=== STATED TASK A ===
In the passage on cold spray deposition onto a polymer, rewrite the words starting with "The substrate chosen" and going on through "microscopy (SEM, JEOL-6500F).", renaming "polyamide 6,6" as "nylon 6,6" everywhere it occurs.

=== PASSAGE SHOWN ===
Table 1 Feedstock powders properties

Fig. 1

SEM images of (a) Al₂O₃, (b) Cu

The substrate chosen for this study was a polyamide 6,6 sheet with a thickness of 3.175 mm (ePlastic Co., USA). The polyamide 6,6 was cut into strip coupons according to the ASTM D638-14 (Ref 23). Cold spray deposition was carried out using a low-pressure Cold Spray K205/407R model made by Rus Sonic Technology, Inc. The air pressure was connected through the converging-diverging (CD) nozzle. The input pressure into the cold spray nozzle was adjusted following the target particle velocity. The distance between the spray nozzle to the polymer substrate is set as 30 mm, gun traverse speed 10 mm/sec. The spray gun was fixed to the z-axis while allowing the nozzle to move freely only on the x and y-axis. The microstructure of the as-sprayed specimens was investigated using the scanning electronic microscopy (SEM, JEOL-6500F).

Two-Disk (Plate)rotary System

In defining the process window for creating a well-adhered coating on a polymer substrate in the case where the particles embedded in the substrate, the particle velocity is a crucial model input, and so rather than assume linearity with applied gas pressure, this research chose to measure the particle velocity with a simple device. Figure 2 shows the setup of the two-disk rotary system for particle velocity measurement. The two-disk rotating system consists of a shaft with two plates of a fixed separation distance on the metal rod, based on prior instruments used to measure shot velocity in peening operations (Ref 24) research. To capture the particle velocity expected for cold spray (which is higher than in shot peening processes), a minimum speed of 10000 RPM was used to capture the particle impact velocity. An example of the cold spray Cu particle onto the second plate is shown in Fig. 3.

Fig. 2

The setup of the two disk rotary system

Fig. 3

The experiment result shows the coating marked on the second plate

This cold spray system's input air pressure (i.e., pre-nozzle) was between 0.4 and 0.65 MPa. The two plates rotate at 10,000 RPM, and a tachometer was used (Extech RPM 33) to measure the rotational speed. The distance between the cold spray nozzle to the second plate is 33 mm. While the two-disk plate system was rotating, the particles were sprayed through a notch on the first plate, leading to deposition onto the second plate. The angle differences were to be measured compared to the first and the second plate. The particle impact velocity, V, is

$$ V = \frac{{\pi \cdot n \cdot S_{0} }}{\xi } $$

(1)

=== STATED TASK B ===
Copy the rows starting with the line with "level (857, 143)" and going on through the last of the rows, keeping their requests. Scale every coordinate in the answers by 0.2 and round it to a whole number, with halves rounding up. Leave the pictures out, and give only those lines.

=== STORED ROWS ===
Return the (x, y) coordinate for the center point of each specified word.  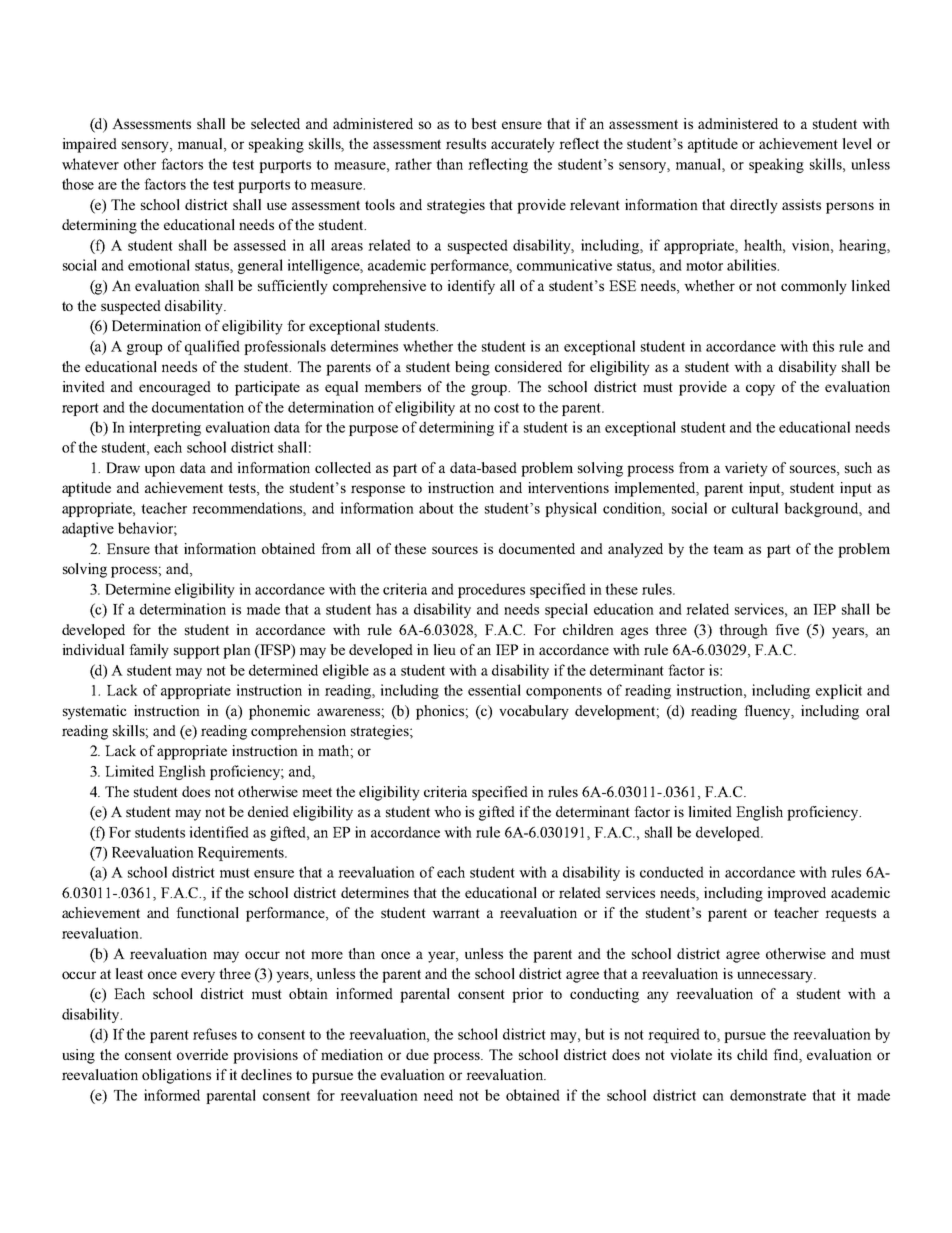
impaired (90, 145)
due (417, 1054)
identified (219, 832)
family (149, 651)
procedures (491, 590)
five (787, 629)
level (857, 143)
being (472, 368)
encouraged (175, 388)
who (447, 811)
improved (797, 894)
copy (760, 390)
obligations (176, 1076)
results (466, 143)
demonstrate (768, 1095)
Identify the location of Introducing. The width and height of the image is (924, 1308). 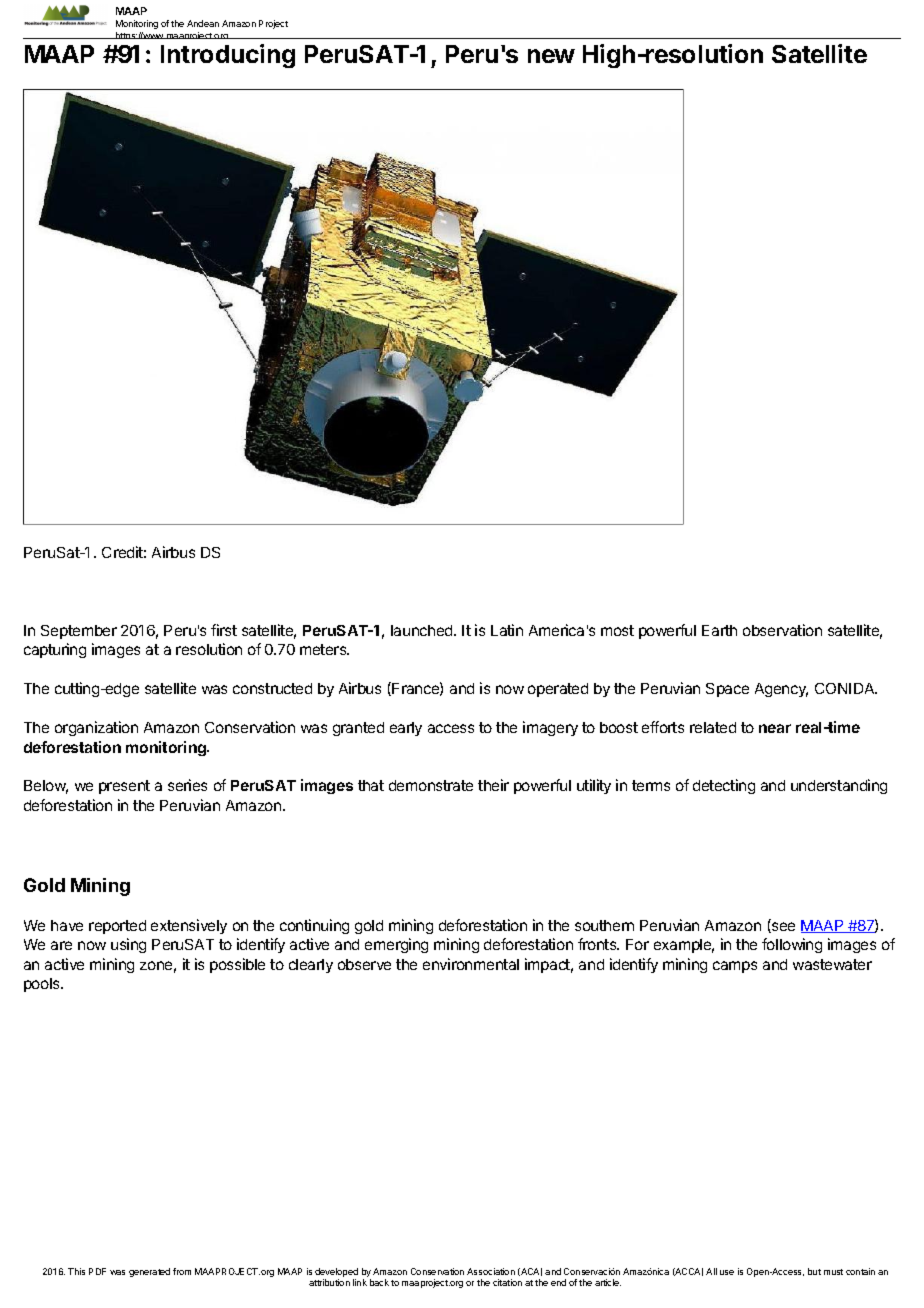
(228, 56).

=== PROBLEM SOLUTION A ===
The substrate chosen for this study was a nylon 6,6 sheet with a thickness of 3.175 mm (ePlastic Co., USA). The nylon 6,6 was cut into strip coupons according to the ASTM D638-14 (Ref 23). Cold spray deposition was carried out using a low-pressure Cold Spray K205/407R model made by Rus Sonic Technology, Inc. The air pressure was connected through the converging-diverging (CD) nozzle. The input pressure into the cold spray nozzle was adjusted following the target particle velocity. The distance between the spray nozzle to the polymer substrate is set as 30 mm, gun traverse speed 10 mm/sec. The spray gun was fixed to the z-axis while allowing the nozzle to move freely only on the x and y-axis. The microstructure of the as-sprayed specimens was investigated using the scanning electronic microscopy (SEM, JEOL-6500F).

=== PROBLEM SOLUTION B ===
level (171, 29)
being (94, 74)
encouraged (35, 78)
who (89, 162)
improved (159, 179)
copy (152, 78)
obligations (35, 215)
results (93, 29)
demonstrate (154, 219)
Identify the location of Introducing. The width and height of the image is (924, 1308). 
(46, 11).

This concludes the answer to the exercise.